On sait aujourd'hui que l'oeuvre a été en chantier pendant 10 années pleines (1930-40) et qu'une trentaine de pages correspondant sans doute au premier mouvement sont parvenues au copiste. Vu qu'on a retrouvé la facture envoyée par celui-ci, on présume que Sibelius a reçu la mise au net commandée. Pourtant on ne l'a pas (re)trouvée parmi les archives du compositeur et malheureusement le copiste n'avait pas gardé de copie ! Aino a rapporté ultérieurement qu'elle avait surpris son mari, un soir de 1940 et de dépression, en train de brûler des papiers (à musique) dont sans doute la symphonie en chantier.

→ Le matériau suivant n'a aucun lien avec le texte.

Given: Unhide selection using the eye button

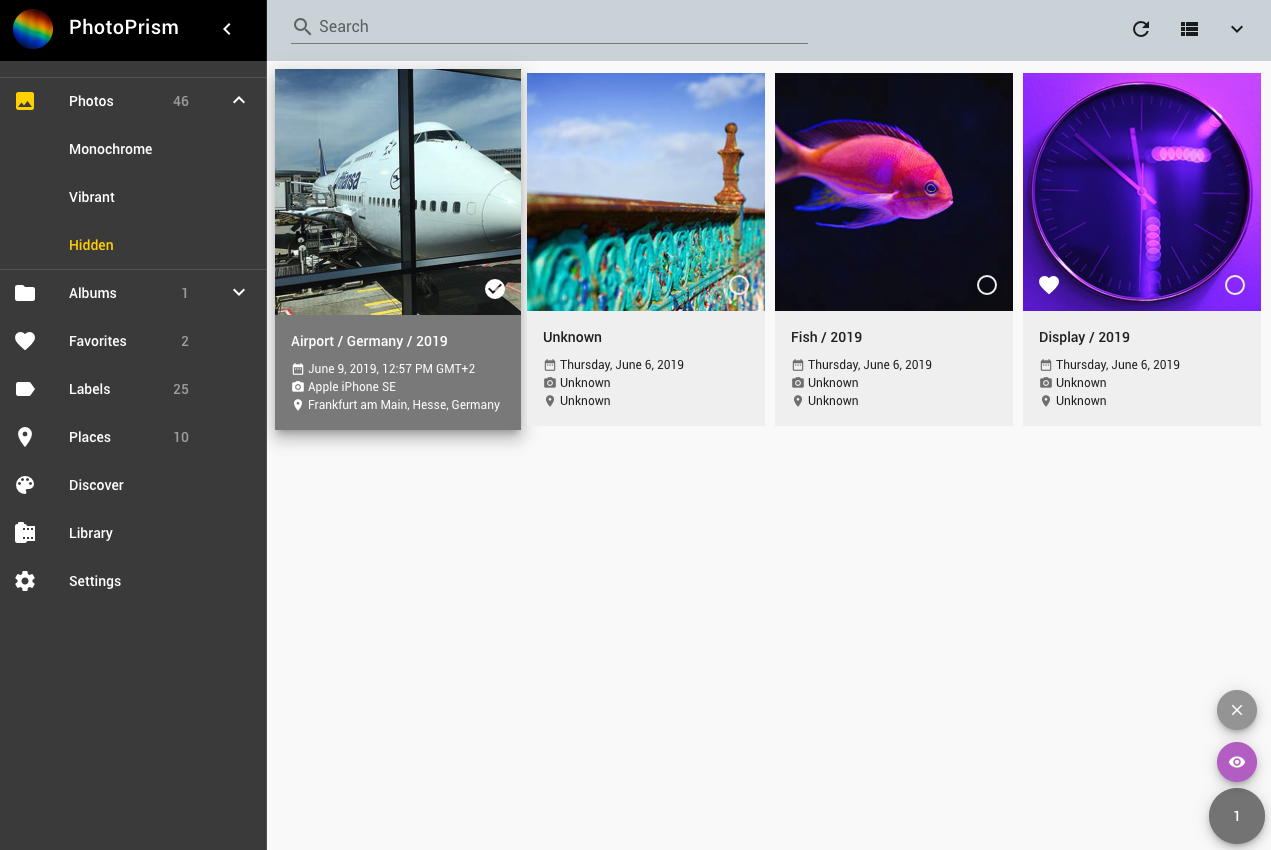Looking at the screenshot, I should (1236, 761).
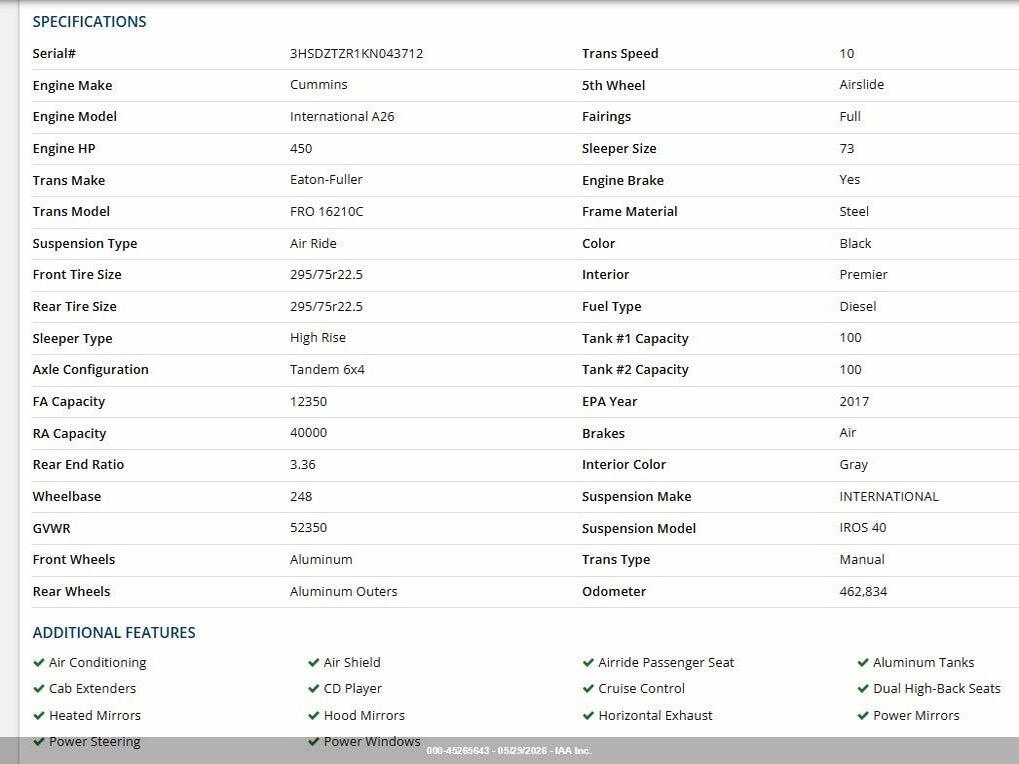
Task: Click the Airride Passenger Seat checkmark
Action: [x=588, y=663]
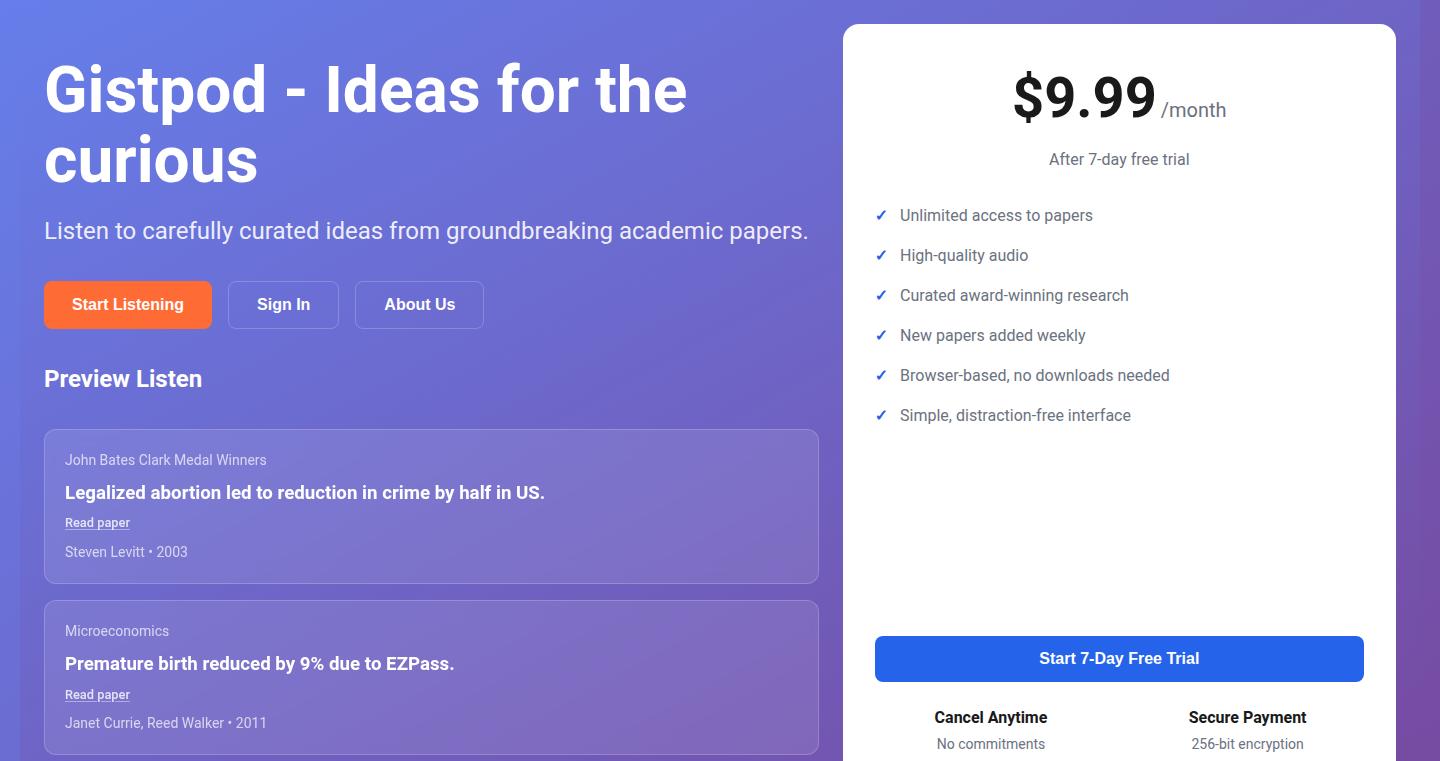Open the Sign In page
The height and width of the screenshot is (761, 1440).
click(x=283, y=305)
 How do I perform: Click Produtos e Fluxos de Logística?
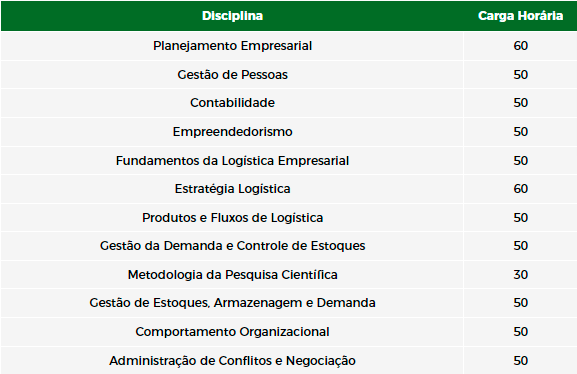tap(232, 218)
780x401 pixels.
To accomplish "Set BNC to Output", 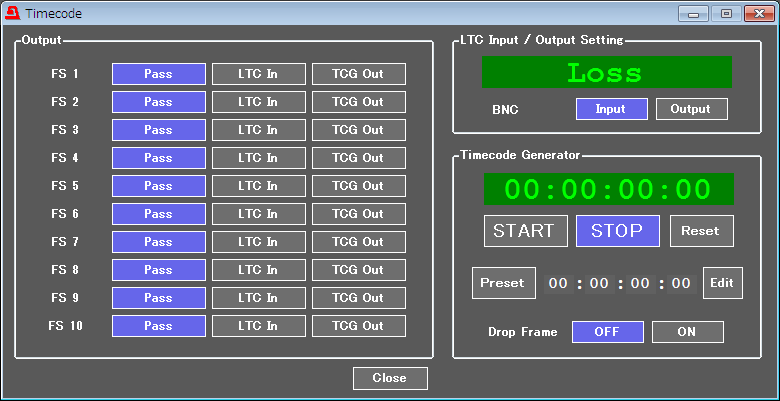I will 691,109.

Un musicologue anglais s'est résigné avec humour, faisant remarquer la logique de la démarche du compositeur : si la plupart de ses symphonies ont eu quatre mouvements, conformément à la tradition, la troisième et la cinquième n'en ont plus eu que trois et la septième un seul; il ne restait plus qu'à conclure. Plus sérieusement, on peut comprendre l'angoisse d'un musicien de plus en plus déprimé : quand bien même il aurait produit cette fameuse 8ème, on n'aurait pas manqué de lui réclamer une mythique 9ème et cela était définitivement au-dessus de ses forces !

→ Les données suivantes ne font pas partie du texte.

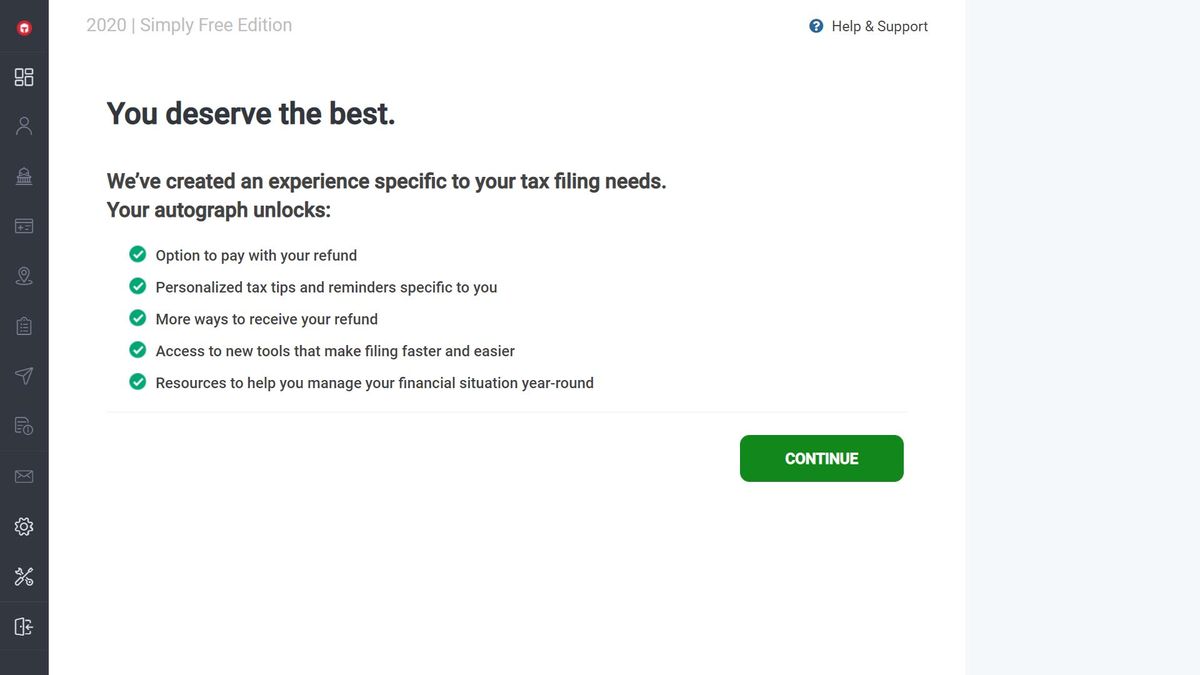Open the federal section bank icon

click(23, 175)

Même après l'avoir détruite, on sait que Sibelius n'a jamais cessé de (re)penser à "sa" dernière symphonie. En partant de l'idée qu'il avait bien dû griffonner quelques portées et les égarer dans ses papiers, des chercheurs passionnés sont partis à la chasse aux esquisses subsistantes. Ils n'ont trouvé, à ce jour (en 2011) - et c'est sans certitude d'attribution -, que trois maigres esquisses que l'orchestre Philharmonique d'Helsinki s'est empressé d'enregistrer. Je ne suis pas sûr que Sibelius aurait apprécié ces exhumations, lui qui corrigeait sans cesse ses partitions avant de s'en trouver satisfait.

Epilogue

Le style orchestral de Sibelius est immédiatement reconnaissable : les cordes constituent la base essentielle de son tissu sonore, sans doute la conséquence du fait plutôt rare que le compositeur était violoniste de formation. Les bois interviennent le plus souvent en ornementation ou en diversion et les cuivres en ponctuation. Cette signature (Réécoutez la 3ème Symphonie) a plu aux anglo-saxons, férus de musiques où les cordes prédominent mais elle a indisposé les latins qui souhaitaient que toutes les sections de l'orchestre soient traitées sur un pied d'égalité. A l'issue de la guerre, après 1945, le style de Sibelius a paru suranné précisément dans les pays latins qui n'avaient jamais vraiment accroché à cette musique au climat nettement septentrional. Aujourd'hui, le balancier de l'histoire est reparti dans le bon sens si bien que, même hors Finlande, le regain d'intérêt pour la musique de Sibelius est complet et les enregistrements se multiplient au service d'une musique au fond indémodable.

Ainola
Résidence Ainola

Aino (1871-1969) a survécu 12 ans à son mari puis Ainola a été vendue par les héritières à l'état finlandais qui a pieusement tout laissé en l'état, pérennisant l'austérité du cadre de vie familial. Le résultat est un musée figé dans le temps, que l'on peut visiter. On y découvre des pièces encombrées par quantité d'objets reçus en célébration d'un grand homme (un piano Steynway pour lequel 100 donateurs se sont cotisés, des bustes en pagaille à son effigie, des médailles, des diplômes, des photographies, ...), obligeant la famille nombreuse à se replier progressivement sur quelques pièces demeurées vacantes. Le silence qui se dégage de l'ensemble demeuré intact répond parfaitement à celui que le compositeur s'est imposé pendant les 30 dernières années de son existence.